- [PROVIDED MATERIAL]
===============
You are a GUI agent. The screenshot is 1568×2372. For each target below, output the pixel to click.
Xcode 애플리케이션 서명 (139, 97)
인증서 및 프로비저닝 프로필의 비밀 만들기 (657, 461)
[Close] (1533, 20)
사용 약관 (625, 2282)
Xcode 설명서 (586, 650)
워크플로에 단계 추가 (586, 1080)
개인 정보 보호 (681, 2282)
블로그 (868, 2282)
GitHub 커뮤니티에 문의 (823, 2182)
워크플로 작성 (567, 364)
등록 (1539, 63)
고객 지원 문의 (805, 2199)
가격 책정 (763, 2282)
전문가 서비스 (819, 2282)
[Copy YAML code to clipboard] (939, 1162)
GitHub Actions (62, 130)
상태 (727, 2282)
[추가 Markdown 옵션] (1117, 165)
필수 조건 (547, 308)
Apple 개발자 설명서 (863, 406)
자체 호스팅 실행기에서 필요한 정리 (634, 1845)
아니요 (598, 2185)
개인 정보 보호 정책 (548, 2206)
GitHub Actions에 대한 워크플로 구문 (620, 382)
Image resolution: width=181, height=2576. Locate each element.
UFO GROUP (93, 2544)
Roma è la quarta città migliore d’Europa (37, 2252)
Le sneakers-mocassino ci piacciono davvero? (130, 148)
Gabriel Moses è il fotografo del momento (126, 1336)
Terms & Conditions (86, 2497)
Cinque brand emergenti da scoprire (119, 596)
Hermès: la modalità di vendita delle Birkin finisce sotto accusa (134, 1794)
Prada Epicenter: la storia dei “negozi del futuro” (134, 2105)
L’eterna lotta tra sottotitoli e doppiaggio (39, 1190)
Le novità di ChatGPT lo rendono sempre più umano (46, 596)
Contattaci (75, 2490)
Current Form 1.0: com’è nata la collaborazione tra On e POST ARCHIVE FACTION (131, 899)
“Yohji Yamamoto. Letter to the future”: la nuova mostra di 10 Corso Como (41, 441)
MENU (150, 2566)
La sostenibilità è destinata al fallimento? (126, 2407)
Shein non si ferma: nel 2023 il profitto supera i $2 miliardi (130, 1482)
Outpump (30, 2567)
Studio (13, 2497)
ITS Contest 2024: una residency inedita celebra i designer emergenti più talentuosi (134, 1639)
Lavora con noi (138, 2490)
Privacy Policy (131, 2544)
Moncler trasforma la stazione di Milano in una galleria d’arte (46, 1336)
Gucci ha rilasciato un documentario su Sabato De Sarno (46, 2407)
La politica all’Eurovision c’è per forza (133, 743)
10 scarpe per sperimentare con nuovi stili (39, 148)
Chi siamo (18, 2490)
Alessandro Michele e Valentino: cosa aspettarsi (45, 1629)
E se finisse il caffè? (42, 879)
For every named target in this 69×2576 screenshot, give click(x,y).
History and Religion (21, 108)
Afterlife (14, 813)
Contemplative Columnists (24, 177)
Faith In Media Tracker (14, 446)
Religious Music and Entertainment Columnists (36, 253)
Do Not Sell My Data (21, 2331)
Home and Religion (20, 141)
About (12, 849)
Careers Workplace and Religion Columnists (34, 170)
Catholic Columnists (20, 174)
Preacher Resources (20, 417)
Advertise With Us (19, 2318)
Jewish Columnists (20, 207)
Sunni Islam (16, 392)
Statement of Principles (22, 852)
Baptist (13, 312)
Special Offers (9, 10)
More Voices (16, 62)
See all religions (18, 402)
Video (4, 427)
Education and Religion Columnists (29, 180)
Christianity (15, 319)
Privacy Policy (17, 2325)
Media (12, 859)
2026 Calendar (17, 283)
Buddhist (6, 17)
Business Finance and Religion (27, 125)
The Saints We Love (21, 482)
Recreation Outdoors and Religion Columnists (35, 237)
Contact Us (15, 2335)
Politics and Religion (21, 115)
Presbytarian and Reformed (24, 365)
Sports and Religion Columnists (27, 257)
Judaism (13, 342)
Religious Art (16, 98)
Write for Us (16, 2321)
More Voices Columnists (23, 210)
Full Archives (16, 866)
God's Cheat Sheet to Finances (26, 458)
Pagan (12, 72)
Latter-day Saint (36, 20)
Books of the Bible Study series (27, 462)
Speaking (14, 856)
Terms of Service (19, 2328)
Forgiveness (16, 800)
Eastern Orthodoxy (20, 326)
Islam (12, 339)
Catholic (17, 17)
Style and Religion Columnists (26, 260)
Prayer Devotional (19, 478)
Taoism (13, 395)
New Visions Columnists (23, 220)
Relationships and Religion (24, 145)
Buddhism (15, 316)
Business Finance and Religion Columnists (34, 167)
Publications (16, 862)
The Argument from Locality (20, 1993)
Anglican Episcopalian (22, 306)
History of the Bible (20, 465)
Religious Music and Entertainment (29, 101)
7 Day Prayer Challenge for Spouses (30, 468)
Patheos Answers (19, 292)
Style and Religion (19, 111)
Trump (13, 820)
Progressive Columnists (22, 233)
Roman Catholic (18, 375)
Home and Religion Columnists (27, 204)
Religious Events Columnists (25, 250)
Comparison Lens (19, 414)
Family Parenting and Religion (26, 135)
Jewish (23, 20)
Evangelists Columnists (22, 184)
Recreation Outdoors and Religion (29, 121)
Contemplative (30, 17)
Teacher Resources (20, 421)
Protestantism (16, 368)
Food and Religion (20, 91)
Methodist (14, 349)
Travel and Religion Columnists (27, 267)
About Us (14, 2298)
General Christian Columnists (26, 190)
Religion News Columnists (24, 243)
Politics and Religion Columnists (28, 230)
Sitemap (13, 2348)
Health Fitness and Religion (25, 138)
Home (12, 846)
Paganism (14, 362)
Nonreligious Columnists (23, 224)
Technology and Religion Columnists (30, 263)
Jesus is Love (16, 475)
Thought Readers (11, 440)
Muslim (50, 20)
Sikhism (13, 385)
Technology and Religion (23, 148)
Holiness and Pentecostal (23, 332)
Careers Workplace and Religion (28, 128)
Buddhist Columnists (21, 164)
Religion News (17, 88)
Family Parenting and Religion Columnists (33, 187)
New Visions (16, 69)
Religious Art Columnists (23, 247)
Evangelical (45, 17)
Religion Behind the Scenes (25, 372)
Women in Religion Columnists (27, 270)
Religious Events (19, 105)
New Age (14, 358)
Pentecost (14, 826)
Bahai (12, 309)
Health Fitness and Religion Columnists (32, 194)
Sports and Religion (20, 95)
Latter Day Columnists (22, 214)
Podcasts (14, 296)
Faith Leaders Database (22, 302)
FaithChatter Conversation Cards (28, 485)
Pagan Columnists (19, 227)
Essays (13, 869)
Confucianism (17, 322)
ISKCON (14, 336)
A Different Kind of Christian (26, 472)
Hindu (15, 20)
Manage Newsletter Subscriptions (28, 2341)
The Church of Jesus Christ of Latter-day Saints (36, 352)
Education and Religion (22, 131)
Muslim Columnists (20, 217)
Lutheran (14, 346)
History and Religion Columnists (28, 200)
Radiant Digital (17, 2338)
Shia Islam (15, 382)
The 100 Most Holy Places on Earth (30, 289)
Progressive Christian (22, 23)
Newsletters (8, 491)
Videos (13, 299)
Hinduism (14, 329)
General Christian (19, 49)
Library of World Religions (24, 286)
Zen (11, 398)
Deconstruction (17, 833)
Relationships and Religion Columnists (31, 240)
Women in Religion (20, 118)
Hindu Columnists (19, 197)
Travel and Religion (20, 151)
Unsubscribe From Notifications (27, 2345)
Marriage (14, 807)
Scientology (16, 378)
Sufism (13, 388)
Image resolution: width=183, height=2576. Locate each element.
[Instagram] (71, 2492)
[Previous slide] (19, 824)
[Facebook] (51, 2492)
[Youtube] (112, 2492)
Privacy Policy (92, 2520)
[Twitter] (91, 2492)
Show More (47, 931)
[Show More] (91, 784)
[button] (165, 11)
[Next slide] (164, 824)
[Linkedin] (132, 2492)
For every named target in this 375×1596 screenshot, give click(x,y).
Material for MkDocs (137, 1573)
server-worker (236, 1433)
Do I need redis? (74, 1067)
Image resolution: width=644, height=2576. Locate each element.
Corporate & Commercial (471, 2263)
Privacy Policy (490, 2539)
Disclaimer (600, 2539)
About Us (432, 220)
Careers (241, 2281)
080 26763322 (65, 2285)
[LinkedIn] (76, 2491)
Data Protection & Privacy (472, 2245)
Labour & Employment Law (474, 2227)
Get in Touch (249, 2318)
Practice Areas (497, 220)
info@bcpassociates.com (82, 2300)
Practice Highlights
===============
- [DESCRIPTION OF THE TASK]
All lines from the one with "080 26763322 (65, 2285)" to the end of the records must be set down exactly. Skip every line before it.

- [RESPONSE FOR THIS EXERCISE]
080 26763322 (65, 2285)
[LinkedIn] (76, 2491)
Data Protection & Privacy (472, 2245)
Labour & Employment Law (474, 2227)
Get in Touch (249, 2318)
Practice Areas (497, 220)
info@bcpassociates.com (82, 2300)
Practice Highlights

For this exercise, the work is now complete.